[Dataset entries]
►
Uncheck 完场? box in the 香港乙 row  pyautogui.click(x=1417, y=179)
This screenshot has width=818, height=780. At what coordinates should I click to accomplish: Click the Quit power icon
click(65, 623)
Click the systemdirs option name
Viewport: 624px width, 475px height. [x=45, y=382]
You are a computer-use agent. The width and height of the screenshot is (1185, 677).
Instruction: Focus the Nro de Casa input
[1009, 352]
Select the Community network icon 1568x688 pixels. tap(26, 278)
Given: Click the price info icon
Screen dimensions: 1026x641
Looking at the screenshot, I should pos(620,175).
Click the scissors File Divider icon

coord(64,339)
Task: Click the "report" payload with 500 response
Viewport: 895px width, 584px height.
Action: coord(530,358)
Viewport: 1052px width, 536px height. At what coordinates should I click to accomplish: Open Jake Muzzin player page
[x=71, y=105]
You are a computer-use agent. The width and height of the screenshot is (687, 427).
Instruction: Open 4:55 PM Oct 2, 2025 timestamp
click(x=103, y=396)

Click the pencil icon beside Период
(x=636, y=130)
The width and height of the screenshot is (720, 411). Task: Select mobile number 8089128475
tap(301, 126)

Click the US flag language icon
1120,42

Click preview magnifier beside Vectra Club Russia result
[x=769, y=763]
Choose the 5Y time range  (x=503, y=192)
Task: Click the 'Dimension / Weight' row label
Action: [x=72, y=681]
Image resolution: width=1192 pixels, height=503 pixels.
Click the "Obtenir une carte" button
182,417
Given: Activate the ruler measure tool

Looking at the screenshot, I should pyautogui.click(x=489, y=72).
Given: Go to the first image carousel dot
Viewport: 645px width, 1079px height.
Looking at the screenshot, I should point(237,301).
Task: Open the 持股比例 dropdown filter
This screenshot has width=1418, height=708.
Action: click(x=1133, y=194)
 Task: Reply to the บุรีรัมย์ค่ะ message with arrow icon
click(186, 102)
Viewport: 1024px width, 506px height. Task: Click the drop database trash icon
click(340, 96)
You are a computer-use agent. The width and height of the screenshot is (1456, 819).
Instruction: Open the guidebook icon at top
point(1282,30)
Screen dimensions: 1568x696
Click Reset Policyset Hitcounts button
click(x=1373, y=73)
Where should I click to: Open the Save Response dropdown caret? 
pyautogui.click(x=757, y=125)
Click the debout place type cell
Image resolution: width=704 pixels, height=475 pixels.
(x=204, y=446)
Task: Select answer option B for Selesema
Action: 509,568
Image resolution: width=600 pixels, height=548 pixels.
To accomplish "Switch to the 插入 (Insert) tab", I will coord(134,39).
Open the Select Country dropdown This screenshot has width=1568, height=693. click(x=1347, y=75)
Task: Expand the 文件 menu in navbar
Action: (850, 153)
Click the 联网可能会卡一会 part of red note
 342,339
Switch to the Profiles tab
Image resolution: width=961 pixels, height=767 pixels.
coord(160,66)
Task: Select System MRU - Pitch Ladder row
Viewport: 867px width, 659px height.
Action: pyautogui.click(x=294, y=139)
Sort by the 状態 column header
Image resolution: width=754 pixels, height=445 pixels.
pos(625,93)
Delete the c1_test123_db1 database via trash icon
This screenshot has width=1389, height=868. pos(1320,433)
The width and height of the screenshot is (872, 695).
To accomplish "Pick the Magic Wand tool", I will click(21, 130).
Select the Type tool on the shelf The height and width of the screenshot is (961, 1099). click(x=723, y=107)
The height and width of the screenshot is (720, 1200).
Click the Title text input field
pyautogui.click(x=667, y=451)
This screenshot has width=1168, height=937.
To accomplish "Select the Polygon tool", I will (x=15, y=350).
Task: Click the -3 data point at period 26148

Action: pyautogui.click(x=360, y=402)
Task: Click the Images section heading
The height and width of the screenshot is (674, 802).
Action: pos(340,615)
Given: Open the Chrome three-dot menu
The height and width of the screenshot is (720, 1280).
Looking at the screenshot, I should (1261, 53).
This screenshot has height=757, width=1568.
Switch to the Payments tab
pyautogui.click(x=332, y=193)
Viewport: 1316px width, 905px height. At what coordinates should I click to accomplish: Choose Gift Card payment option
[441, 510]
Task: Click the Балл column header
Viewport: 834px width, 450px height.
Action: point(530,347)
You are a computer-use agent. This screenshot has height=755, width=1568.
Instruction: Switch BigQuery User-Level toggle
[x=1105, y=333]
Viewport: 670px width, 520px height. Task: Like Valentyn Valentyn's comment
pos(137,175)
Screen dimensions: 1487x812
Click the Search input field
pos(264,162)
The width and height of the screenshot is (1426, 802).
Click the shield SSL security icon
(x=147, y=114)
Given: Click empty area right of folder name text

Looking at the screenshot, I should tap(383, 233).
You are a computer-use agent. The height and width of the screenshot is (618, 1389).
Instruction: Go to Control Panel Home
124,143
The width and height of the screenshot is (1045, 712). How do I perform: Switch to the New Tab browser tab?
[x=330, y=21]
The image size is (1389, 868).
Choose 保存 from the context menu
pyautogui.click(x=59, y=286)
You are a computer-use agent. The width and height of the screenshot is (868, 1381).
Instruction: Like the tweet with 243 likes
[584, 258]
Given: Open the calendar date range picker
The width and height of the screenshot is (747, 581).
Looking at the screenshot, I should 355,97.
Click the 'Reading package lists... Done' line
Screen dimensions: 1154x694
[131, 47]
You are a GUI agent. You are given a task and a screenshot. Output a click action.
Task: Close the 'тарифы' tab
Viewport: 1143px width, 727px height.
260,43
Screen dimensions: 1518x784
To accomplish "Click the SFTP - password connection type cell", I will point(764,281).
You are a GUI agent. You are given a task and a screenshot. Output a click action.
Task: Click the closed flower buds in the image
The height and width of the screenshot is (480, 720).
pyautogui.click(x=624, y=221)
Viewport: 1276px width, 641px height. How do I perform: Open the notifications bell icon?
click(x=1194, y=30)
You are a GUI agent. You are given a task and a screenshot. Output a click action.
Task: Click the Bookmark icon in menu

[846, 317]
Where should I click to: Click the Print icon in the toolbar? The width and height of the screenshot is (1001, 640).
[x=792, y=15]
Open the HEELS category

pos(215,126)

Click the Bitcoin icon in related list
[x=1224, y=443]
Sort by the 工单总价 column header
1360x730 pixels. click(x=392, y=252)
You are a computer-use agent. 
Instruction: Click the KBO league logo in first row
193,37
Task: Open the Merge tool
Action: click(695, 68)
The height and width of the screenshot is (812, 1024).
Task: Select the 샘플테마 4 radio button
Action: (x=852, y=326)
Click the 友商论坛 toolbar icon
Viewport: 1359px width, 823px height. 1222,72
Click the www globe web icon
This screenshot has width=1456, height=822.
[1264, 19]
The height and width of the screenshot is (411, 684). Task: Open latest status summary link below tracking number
◄
**WHAT YOU HAVE TO DO:** Give back the data exactly, with no line dropped.

**EXERCISE RESPONSE:**
Uncheck 完场? box in the 香港乙 row  pyautogui.click(x=1417, y=179)
This screenshot has width=818, height=780. At what coordinates should I click to accomplish: Click the Quit power icon
click(65, 623)
Click the systemdirs option name
Viewport: 624px width, 475px height. [x=45, y=382]
You are a computer-use agent. The width and height of the screenshot is (1185, 677).
Instruction: Focus the Nro de Casa input
[1009, 352]
Select the Community network icon 1568x688 pixels. tap(26, 278)
Given: Click the price info icon
Screen dimensions: 1026x641
Looking at the screenshot, I should pos(620,175).
Click the scissors File Divider icon

coord(64,339)
Task: Click the "report" payload with 500 response
Viewport: 895px width, 584px height.
Action: coord(530,358)
Viewport: 1052px width, 536px height. At what coordinates should I click to accomplish: Open Jake Muzzin player page
[x=71, y=105]
You are a computer-use agent. The width and height of the screenshot is (687, 427).
Instruction: Open 4:55 PM Oct 2, 2025 timestamp
click(x=103, y=396)

Click the pencil icon beside Период
(x=636, y=130)
The width and height of the screenshot is (720, 411). Task: Select mobile number 8089128475
tap(301, 126)

Click the US flag language icon
1120,42

Click preview magnifier beside Vectra Club Russia result
[x=769, y=763]
Choose the 5Y time range  (x=503, y=192)
Task: Click the 'Dimension / Weight' row label
Action: [x=72, y=681]
Image resolution: width=1192 pixels, height=503 pixels.
Click the "Obtenir une carte" button
182,417
Given: Activate the ruler measure tool

Looking at the screenshot, I should pyautogui.click(x=489, y=72).
Given: Go to the first image carousel dot
Viewport: 645px width, 1079px height.
Looking at the screenshot, I should point(237,301).
Task: Open the 持股比例 dropdown filter
This screenshot has width=1418, height=708.
Action: click(x=1133, y=194)
 Task: Reply to the บุรีรัมย์ค่ะ message with arrow icon
click(186, 102)
Viewport: 1024px width, 506px height. Task: Click the drop database trash icon
click(340, 96)
You are a computer-use agent. The width and height of the screenshot is (1456, 819).
Instruction: Open the guidebook icon at top
point(1282,30)
Screen dimensions: 1568x696
Click Reset Policyset Hitcounts button
click(x=1373, y=73)
Where should I click to: Open the Save Response dropdown caret? 
pyautogui.click(x=757, y=125)
Click the debout place type cell
Image resolution: width=704 pixels, height=475 pixels.
(x=204, y=446)
Task: Select answer option B for Selesema
Action: 509,568
Image resolution: width=600 pixels, height=548 pixels.
To accomplish "Switch to the 插入 (Insert) tab", I will coord(134,39).
Open the Select Country dropdown This screenshot has width=1568, height=693. click(x=1347, y=75)
Task: Expand the 文件 menu in navbar
Action: (850, 153)
Click the 联网可能会卡一会 part of red note
 342,339
Switch to the Profiles tab
Image resolution: width=961 pixels, height=767 pixels.
coord(160,66)
Task: Select System MRU - Pitch Ladder row
Viewport: 867px width, 659px height.
Action: pyautogui.click(x=294, y=139)
Sort by the 状態 column header
Image resolution: width=754 pixels, height=445 pixels.
pos(625,93)
Delete the c1_test123_db1 database via trash icon
This screenshot has width=1389, height=868. pos(1320,433)
The width and height of the screenshot is (872, 695).
To accomplish "Pick the Magic Wand tool", I will click(21, 130).
Select the Type tool on the shelf The height and width of the screenshot is (961, 1099). click(x=723, y=107)
The height and width of the screenshot is (720, 1200).
Click the Title text input field
pyautogui.click(x=667, y=451)
This screenshot has width=1168, height=937.
To accomplish "Select the Polygon tool", I will (x=15, y=350).
Task: Click the -3 data point at period 26148

Action: pyautogui.click(x=360, y=402)
Task: Click the Images section heading
The height and width of the screenshot is (674, 802).
Action: pos(340,615)
Given: Open the Chrome three-dot menu
The height and width of the screenshot is (720, 1280).
Looking at the screenshot, I should (1261, 53).
This screenshot has height=757, width=1568.
Switch to the Payments tab
pyautogui.click(x=332, y=193)
Viewport: 1316px width, 905px height. At what coordinates should I click to accomplish: Choose Gift Card payment option
[441, 510]
Task: Click the Балл column header
Viewport: 834px width, 450px height.
Action: point(530,347)
You are a computer-use agent. This screenshot has height=755, width=1568.
Instruction: Switch BigQuery User-Level toggle
[x=1105, y=333]
Viewport: 670px width, 520px height. Task: Like Valentyn Valentyn's comment
pos(137,175)
Screen dimensions: 1487x812
Click the Search input field
pos(264,162)
The width and height of the screenshot is (1426, 802).
Click the shield SSL security icon
(x=147, y=114)
Given: Click empty area right of folder name text

Looking at the screenshot, I should tap(383, 233).
You are a computer-use agent. The height and width of the screenshot is (618, 1389).
Instruction: Go to Control Panel Home
124,143
The width and height of the screenshot is (1045, 712). How do I perform: Switch to the New Tab browser tab?
[x=330, y=21]
The image size is (1389, 868).
Choose 保存 from the context menu
pyautogui.click(x=59, y=286)
You are a computer-use agent. The width and height of the screenshot is (868, 1381).
Instruction: Like the tweet with 243 likes
[584, 258]
Given: Open the calendar date range picker
The width and height of the screenshot is (747, 581).
Looking at the screenshot, I should 355,97.
Click the 'Reading package lists... Done' line
Screen dimensions: 1154x694
[131, 47]
You are a GUI agent. You are given a task and a screenshot. Output a click action.
Task: Close the 'тарифы' tab
Viewport: 1143px width, 727px height.
260,43
Screen dimensions: 1518x784
To accomplish "Click the SFTP - password connection type cell", I will point(764,281).
You are a GUI agent. You are given a task and a screenshot. Output a click action.
Task: Click the closed flower buds in the image
The height and width of the screenshot is (480, 720).
pyautogui.click(x=624, y=221)
Viewport: 1276px width, 641px height. How do I perform: Open the notifications bell icon?
click(x=1194, y=30)
You are a GUI agent. You are given a task and a screenshot. Output a click action.
Task: Click the Bookmark icon in menu

[846, 317]
Where should I click to: Click the Print icon in the toolbar? The width and height of the screenshot is (1001, 640).
[x=792, y=15]
Open the HEELS category

pos(215,126)

Click the Bitcoin icon in related list
[x=1224, y=443]
Sort by the 工单总价 column header
1360x730 pixels. click(x=392, y=252)
You are a computer-use agent. 
Instruction: Click the KBO league logo in first row
193,37
Task: Open the Merge tool
Action: click(695, 68)
The height and width of the screenshot is (812, 1024).
Task: Select the 샘플테마 4 radio button
Action: (x=852, y=326)
Click the 友商论坛 toolbar icon
Viewport: 1359px width, 823px height. 1222,72
Click the www globe web icon
This screenshot has width=1456, height=822.
[1264, 19]
The height and width of the screenshot is (411, 684). Task: Open latest status summary link below tracking number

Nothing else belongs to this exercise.